Do this: Render the records below as a Markdown table with columns titled Row and Line text, starting with the line that contains "You are a GUI" and going on through the line that contains "click(660, 131)". Number each line, skip blank lines, and leave the pictures out.

Records for processing:
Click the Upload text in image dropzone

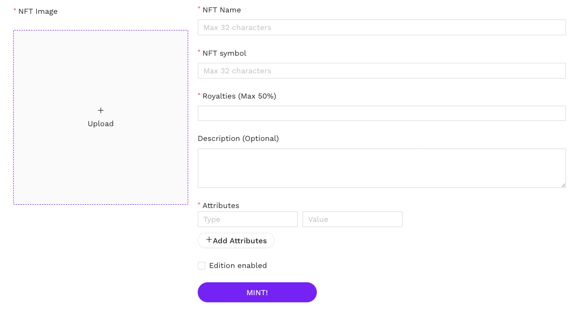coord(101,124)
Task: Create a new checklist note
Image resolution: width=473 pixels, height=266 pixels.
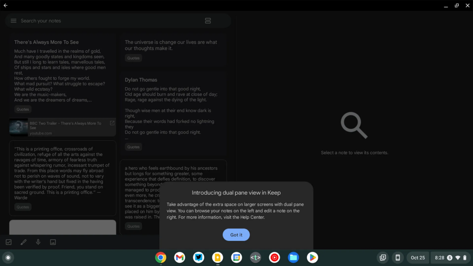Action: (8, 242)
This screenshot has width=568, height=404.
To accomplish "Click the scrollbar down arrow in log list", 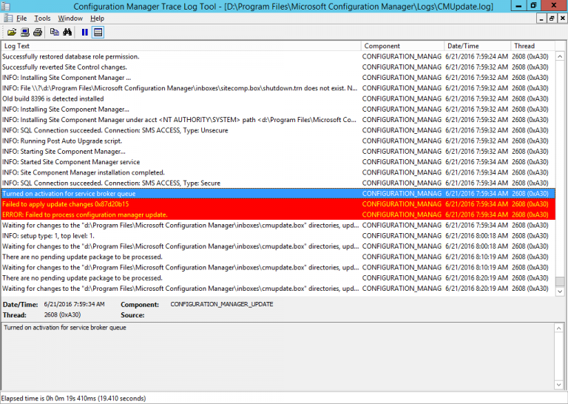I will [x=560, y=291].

--

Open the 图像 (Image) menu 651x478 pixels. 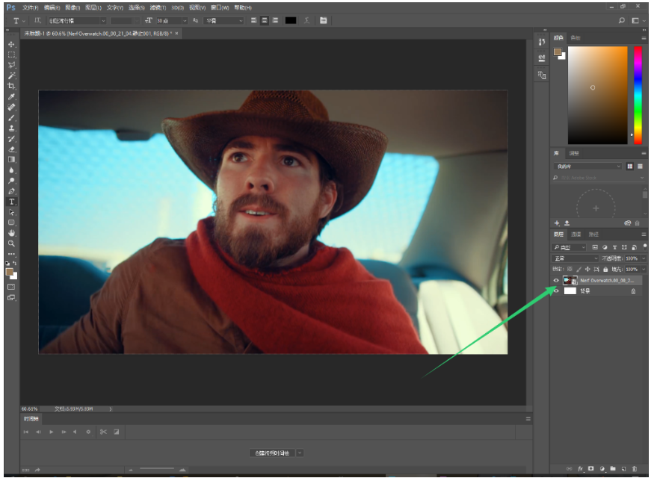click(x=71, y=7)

---

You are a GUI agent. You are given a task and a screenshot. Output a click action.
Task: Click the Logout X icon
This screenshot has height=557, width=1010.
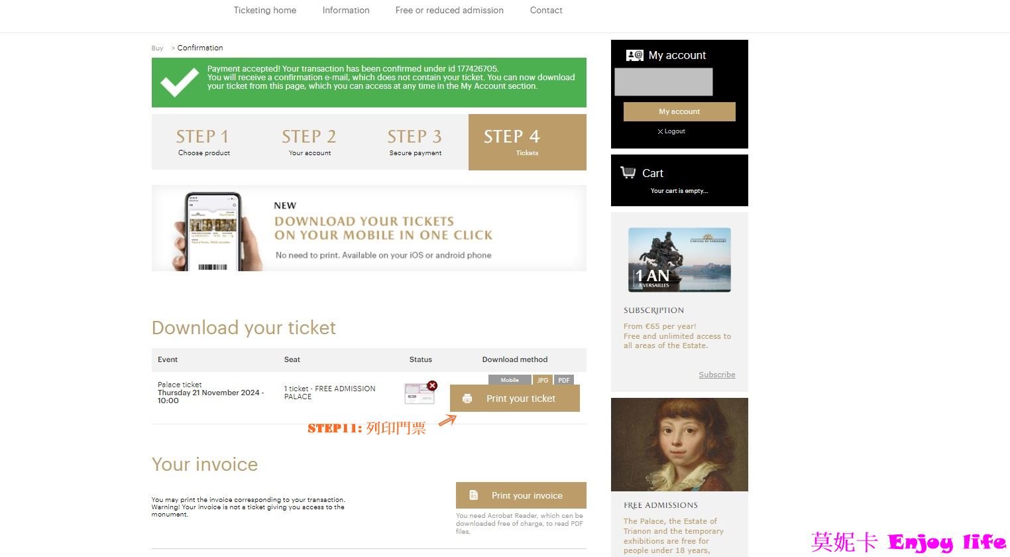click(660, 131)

Answer to the problem:
| Row | Line text |
|---|---|
| 1 | You are a GUI agent. You are given a task and a screenshot. Output a click action. |
| 2 | Task: Click the Logout X icon |
| 3 | This screenshot has height=557, width=1010. |
| 4 | click(660, 131) |